> What you will do: Set down, unchanged, the rows between the line holding "Describe the element" and the line holding "This screenshot has", inclusive.

> The data:
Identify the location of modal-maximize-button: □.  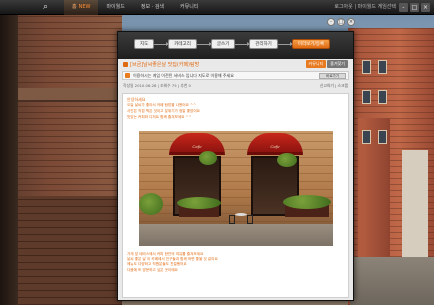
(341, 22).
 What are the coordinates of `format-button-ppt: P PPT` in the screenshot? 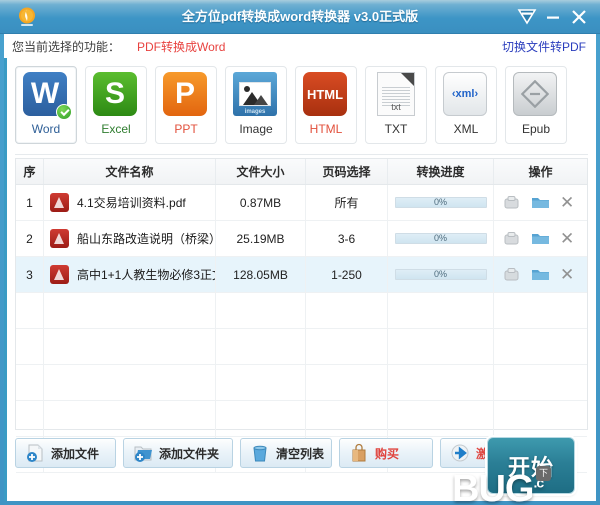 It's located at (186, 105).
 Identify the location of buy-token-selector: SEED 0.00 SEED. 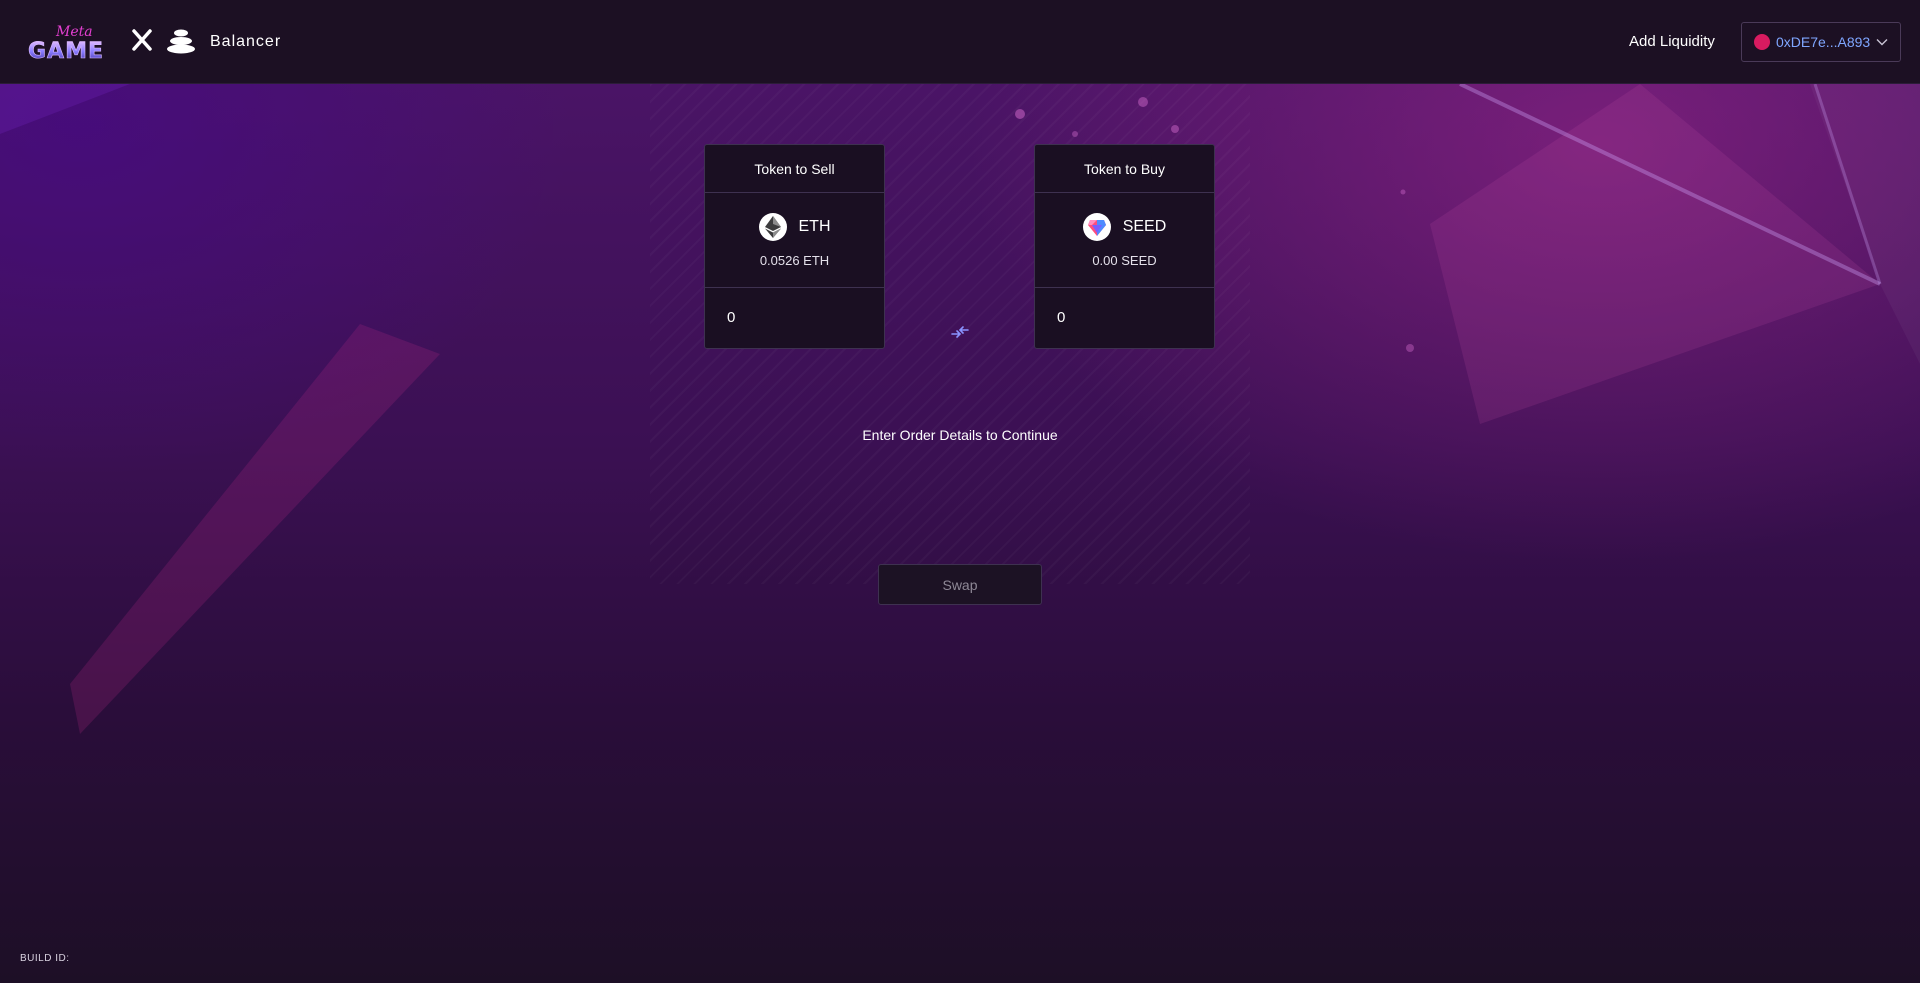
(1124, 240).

--

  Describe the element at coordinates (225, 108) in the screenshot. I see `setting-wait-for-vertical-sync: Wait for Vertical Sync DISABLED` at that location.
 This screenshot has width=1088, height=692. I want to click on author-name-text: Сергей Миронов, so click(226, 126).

> Your solution:
  Describe the element at coordinates (225, 108) in the screenshot. I see `setting-wait-for-vertical-sync: Wait for Vertical Sync DISABLED` at that location.
 This screenshot has width=1088, height=692. I want to click on author-name-text: Сергей Миронов, so click(226, 126).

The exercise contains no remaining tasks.